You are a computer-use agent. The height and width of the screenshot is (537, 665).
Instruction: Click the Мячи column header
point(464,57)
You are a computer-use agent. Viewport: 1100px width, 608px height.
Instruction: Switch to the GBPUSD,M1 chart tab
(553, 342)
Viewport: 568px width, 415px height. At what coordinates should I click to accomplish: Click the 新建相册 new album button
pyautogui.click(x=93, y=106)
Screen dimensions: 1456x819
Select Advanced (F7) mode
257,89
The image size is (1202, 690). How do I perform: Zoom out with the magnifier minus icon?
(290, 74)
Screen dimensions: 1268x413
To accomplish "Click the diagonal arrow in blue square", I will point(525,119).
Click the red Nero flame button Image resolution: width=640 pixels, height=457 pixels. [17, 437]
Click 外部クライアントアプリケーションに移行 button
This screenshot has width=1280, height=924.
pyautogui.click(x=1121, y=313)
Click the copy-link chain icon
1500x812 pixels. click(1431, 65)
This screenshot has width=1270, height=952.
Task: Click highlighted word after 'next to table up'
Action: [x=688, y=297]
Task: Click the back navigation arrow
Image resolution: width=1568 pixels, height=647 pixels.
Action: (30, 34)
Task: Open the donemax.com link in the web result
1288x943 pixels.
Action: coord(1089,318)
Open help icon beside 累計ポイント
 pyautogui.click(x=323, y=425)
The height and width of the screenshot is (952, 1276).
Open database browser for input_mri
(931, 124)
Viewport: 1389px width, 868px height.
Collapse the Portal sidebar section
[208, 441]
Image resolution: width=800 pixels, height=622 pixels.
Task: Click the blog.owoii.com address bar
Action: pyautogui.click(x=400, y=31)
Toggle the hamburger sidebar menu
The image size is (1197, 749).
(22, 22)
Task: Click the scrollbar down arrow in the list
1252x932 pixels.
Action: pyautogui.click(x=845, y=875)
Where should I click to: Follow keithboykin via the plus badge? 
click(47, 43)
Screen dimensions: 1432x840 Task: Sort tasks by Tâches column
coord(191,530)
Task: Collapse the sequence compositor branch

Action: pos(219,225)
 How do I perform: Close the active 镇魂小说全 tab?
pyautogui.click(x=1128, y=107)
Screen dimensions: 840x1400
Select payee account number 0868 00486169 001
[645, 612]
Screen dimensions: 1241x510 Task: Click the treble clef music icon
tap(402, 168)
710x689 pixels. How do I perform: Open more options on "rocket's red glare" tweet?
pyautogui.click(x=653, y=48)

▶ _EXERCISE_
Scale the items starting at the line containing "710x689 pixels. How" and ending at the end of the items. Reproduce only those lines in full, requests included and unchanged, with every coordinate in the answers multiplied by 2.25 and rounded to the nearest whole number, halves rounded up.

▶ _COMPLETE RESPONSE_
710x689 pixels. How do I perform: Open more options on "rocket's red glare" tweet?
pyautogui.click(x=1469, y=108)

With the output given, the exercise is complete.